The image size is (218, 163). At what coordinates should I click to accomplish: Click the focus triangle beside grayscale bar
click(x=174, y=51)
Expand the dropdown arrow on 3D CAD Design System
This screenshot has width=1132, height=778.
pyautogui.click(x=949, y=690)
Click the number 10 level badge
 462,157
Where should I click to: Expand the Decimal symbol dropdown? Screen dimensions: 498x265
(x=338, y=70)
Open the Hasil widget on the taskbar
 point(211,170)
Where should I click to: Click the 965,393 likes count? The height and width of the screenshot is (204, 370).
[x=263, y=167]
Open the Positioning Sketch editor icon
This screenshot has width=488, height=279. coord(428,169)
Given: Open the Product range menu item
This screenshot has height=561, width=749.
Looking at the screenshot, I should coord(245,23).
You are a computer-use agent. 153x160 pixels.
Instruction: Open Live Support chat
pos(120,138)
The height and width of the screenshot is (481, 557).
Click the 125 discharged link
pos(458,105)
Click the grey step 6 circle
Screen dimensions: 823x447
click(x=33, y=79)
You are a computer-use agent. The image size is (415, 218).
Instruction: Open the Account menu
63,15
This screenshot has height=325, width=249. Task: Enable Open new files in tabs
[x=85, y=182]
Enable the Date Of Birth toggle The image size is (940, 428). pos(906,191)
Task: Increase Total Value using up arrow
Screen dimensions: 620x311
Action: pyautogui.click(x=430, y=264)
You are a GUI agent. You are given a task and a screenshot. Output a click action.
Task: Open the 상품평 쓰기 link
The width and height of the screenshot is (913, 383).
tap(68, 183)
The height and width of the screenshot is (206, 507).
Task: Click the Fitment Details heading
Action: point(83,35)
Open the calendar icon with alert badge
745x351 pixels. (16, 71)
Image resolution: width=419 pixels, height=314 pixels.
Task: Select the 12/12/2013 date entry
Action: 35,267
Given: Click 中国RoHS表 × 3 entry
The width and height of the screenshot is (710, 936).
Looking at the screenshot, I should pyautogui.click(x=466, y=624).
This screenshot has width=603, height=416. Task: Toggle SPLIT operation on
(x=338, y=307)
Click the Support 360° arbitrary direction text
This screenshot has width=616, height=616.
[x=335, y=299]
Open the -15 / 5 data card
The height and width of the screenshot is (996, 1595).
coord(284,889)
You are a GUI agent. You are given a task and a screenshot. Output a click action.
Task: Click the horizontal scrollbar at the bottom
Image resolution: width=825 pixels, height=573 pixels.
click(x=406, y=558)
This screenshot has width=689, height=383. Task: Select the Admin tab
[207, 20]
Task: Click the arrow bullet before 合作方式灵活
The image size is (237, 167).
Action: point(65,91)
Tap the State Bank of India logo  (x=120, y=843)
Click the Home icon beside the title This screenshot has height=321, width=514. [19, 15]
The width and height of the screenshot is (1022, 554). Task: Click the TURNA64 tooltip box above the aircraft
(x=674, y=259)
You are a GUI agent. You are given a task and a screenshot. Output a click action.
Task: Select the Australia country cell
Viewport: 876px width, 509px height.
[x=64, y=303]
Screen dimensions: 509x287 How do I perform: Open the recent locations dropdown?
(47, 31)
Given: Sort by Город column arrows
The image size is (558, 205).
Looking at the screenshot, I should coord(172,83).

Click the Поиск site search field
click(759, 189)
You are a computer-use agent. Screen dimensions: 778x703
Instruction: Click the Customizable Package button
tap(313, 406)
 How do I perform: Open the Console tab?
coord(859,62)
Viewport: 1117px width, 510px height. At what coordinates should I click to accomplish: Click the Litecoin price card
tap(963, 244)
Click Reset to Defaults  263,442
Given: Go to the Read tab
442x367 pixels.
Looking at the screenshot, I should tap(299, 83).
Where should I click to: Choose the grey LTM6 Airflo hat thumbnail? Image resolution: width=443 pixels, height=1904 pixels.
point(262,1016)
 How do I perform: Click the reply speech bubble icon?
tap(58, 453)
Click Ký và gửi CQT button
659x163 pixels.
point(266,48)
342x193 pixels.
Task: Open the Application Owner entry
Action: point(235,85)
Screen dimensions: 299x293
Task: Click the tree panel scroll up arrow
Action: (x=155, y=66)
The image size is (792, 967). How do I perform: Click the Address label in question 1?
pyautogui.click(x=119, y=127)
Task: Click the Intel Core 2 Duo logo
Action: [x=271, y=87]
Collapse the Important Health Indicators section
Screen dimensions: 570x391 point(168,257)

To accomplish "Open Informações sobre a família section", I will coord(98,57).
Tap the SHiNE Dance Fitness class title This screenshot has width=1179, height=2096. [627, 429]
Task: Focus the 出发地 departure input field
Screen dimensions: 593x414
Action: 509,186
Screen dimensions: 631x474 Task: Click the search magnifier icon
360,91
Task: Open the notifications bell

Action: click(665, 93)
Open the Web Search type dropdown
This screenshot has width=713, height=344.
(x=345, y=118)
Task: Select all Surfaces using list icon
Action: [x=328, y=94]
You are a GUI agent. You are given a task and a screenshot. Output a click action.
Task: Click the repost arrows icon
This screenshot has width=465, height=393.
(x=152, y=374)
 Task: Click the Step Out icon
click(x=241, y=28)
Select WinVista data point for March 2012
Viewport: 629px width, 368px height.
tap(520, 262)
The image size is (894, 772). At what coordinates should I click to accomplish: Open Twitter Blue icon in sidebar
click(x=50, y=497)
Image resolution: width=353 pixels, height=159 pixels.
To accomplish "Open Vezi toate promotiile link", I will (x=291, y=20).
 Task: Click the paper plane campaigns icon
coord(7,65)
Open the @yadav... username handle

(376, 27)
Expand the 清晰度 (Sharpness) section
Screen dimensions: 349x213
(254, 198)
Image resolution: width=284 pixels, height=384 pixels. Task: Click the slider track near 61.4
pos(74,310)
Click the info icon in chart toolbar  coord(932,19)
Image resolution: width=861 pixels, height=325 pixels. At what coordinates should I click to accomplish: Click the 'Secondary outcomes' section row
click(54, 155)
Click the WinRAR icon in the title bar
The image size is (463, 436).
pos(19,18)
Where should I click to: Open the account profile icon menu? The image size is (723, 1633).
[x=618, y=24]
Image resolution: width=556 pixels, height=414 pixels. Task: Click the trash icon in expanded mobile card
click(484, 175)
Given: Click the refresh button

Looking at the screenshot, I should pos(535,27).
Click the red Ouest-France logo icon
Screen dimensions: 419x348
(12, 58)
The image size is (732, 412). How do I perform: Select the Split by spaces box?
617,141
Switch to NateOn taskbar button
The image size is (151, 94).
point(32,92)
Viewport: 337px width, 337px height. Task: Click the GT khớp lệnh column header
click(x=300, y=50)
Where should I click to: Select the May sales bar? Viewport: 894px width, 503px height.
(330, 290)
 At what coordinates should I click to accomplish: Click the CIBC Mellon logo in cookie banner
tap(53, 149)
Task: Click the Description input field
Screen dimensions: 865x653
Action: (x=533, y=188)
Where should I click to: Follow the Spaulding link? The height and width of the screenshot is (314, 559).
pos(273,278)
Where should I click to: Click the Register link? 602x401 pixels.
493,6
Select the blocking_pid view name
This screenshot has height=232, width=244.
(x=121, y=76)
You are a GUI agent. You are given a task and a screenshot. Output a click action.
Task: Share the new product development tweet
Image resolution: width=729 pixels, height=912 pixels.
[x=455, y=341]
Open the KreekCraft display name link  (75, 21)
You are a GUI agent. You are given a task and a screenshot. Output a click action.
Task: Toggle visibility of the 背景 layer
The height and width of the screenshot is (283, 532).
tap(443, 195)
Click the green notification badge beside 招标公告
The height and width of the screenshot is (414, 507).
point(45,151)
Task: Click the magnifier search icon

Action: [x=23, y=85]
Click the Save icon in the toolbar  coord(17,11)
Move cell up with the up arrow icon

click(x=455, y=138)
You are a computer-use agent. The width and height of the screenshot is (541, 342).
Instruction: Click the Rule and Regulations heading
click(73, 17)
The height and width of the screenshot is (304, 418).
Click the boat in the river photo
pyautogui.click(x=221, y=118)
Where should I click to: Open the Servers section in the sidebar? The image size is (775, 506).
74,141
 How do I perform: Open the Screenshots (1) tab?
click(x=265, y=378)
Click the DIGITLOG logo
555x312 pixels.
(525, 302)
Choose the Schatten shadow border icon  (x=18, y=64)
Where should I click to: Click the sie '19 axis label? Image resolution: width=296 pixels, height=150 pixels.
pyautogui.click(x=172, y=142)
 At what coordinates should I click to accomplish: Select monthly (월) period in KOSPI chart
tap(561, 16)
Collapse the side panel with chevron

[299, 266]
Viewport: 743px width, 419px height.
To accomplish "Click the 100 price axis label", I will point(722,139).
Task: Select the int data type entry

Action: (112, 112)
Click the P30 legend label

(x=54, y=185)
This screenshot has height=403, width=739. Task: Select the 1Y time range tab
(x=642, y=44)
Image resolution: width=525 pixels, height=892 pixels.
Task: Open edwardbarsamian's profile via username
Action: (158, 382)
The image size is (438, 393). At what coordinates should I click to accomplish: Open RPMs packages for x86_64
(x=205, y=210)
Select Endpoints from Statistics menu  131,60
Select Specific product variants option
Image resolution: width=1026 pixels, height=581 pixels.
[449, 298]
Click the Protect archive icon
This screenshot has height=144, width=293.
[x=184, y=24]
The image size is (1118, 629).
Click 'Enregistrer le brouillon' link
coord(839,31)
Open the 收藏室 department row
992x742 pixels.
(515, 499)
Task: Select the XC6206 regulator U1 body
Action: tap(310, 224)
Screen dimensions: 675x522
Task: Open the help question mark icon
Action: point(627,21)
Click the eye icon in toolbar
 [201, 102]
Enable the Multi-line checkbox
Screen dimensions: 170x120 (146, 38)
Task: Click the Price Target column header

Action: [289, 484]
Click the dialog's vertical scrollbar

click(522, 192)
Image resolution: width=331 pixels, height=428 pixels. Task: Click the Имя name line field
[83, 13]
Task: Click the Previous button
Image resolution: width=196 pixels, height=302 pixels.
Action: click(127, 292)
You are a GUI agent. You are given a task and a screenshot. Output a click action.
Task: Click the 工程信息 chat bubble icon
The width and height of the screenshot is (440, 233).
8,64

## [WHAT NEEDS TO BE DONE]
Count all lines of the data that include "computer". The answer is the number alone.

## [WRITTEN SOLUTION]
4